[READING TEXT]

Cookware giant Meyer says cyberattack caused leak of employee SSNs, immigration status

Thousands of Meyer Corporation employees had their immigration status, passports and Social Security Numbers accessed during a ransomware attack last October.
Written by Jonathan Greig, Contributor

A ransomware attack on cookware giant Meyer Corporation has caused thousands of employee social security numbers and sensitive information to be leaked.

The company filed paperwork with the Attorney General offices in California and Maine, notifying both that the information of 2,747 employees was involved in the attack. The pots and pans manufacturer reported more than $128 million in sales in 2021. 

In notification letters sent to victims, the company said the attack began "on or around October 25, 2021" and involved driver's licenses, passports, Permanent Resident Cards and information regarding immigration status, among a host of sensitive information. 

Employees working for Meyer subsidiaries like Blue Mountain Enterprises, Hestan Commercial Corporation, Hestan Smart Cooking and Hestan Vineyards were also affected. 

"Meyer was the victim of a cybersecurity attack by an unauthorized third party that impacted our systems and operations. Upon detecting the attack, Meyer initiated an investigation with the assistance of our cybersecurity experts, including third-party forensic professionals. On or around December 1, 2021, our investigation identified potential unauthorized access to employee information," the California-based company said. 

"The types of personal information that may have been accessed during this incident will depend on the types of information you have provided to your employer, but may include: first and last name; address; date of birth; gender; race/ethnicity; Social Security number; health insurance information; medical condition(s) and diagnoses; random drug screening results; COVID vaccination cards and status; driver's license, passport, or government-issued identification number; Permanent Resident Card and information regarding immigration status; and information regarding your dependents (including Social Security numbers), if applicable that you may have provided to the company in the course of your employment."

Victims of the attack and their dependents are being offered two years of free identity protection services.

The company would not confirm whether it was a ransomware attack, but the Conti ransomware gang added the company to its list of victims in November. The leak site had about about 245 MB of data, representing 2% of what Conti claimed to have stolen. 

The ransomware group never updated the entry.

[/READING TEXT]

QUESTIONS TO ANSWER:
1 > According to the Meyer cyberattack article, how many employees had their information involved in the attack?
2 > Copy the Meyer cyberattack article word for word from "A ransomware attack on" up to and including "of sensitive information.".
The material here has no connection to the Meyer cyberattack article.

[INPUT DATA]

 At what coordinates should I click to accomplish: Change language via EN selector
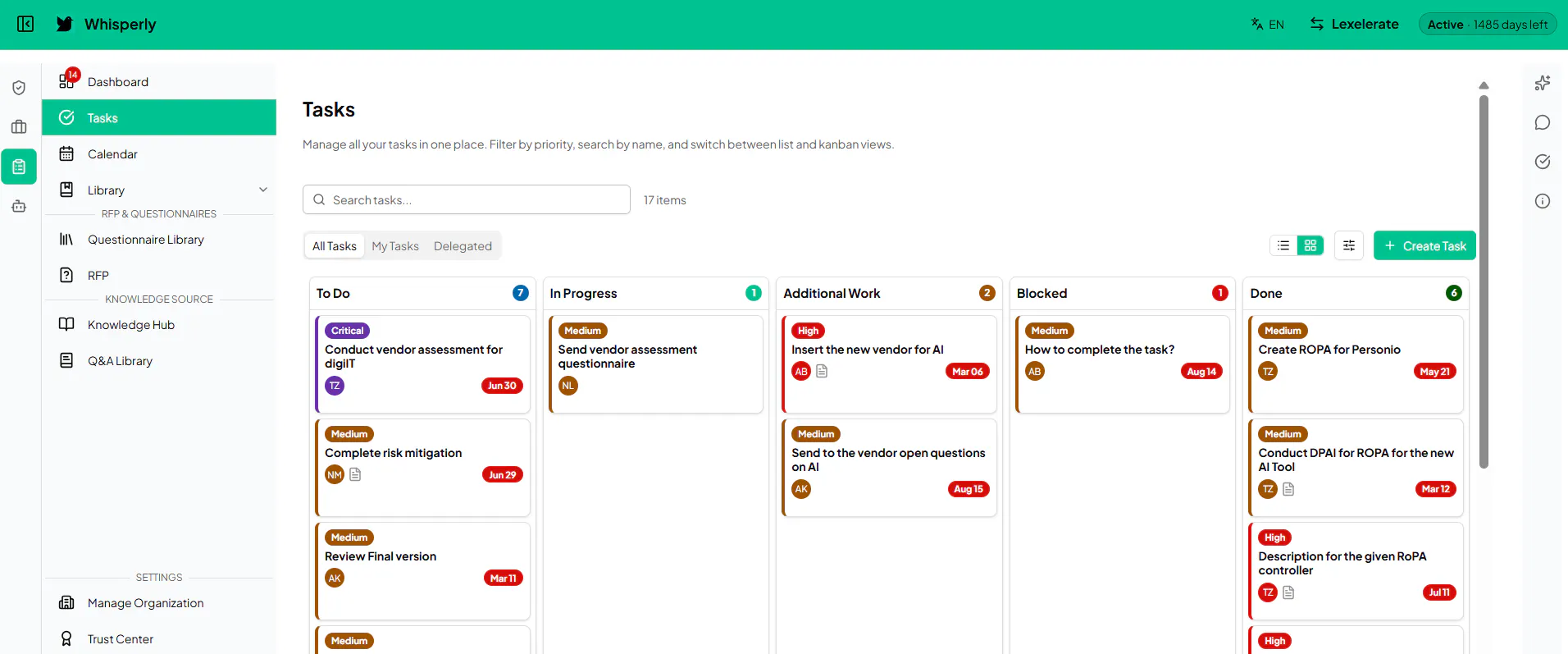click(x=1268, y=24)
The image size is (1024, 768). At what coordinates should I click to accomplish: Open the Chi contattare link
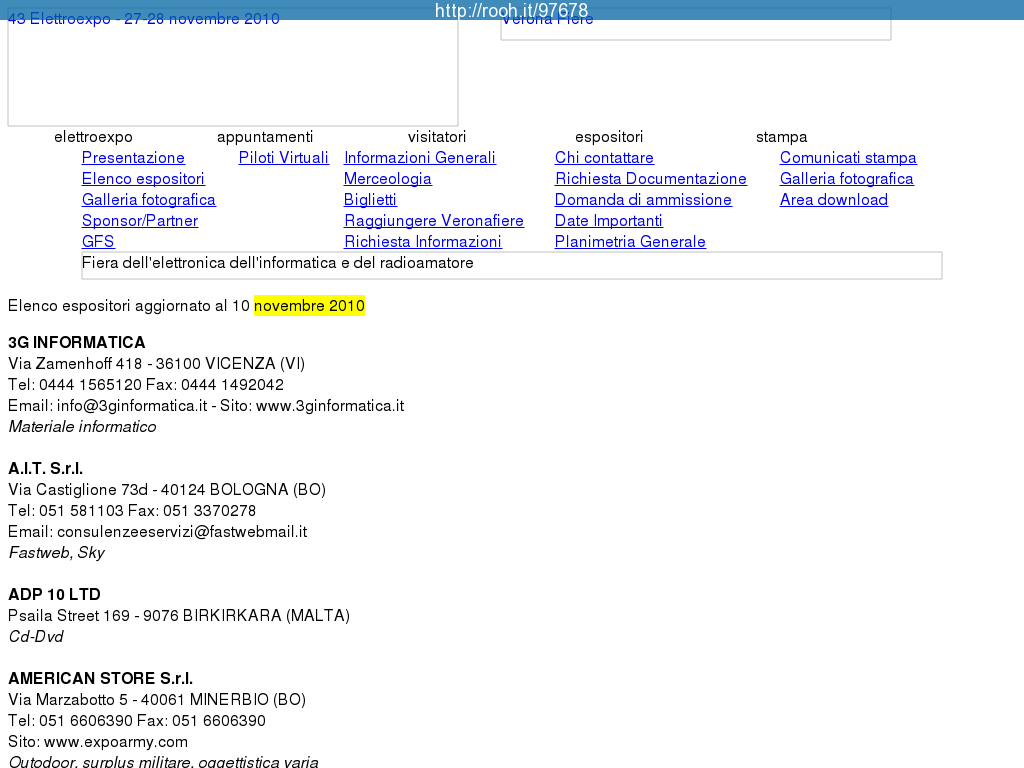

[/INPUT DATA]

SOLVED PROBLEMS:
1 > 2,747 employees.

2 >
A ransomware attack on cookware giant Meyer Corporation has caused thousands of employee social security numbers and sensitive information to be leaked.

The company filed paperwork with the Attorney General offices in California and Maine, notifying both that the information of 2,747 employees was involved in the attack. The pots and pans manufacturer reported more than $128 million in sales in 2021. 

In notification letters sent to victims, the company said the attack began "on or around October 25, 2021" and involved driver's licenses, passports, Permanent Resident Cards and information regarding immigration status, among a host of sensitive information.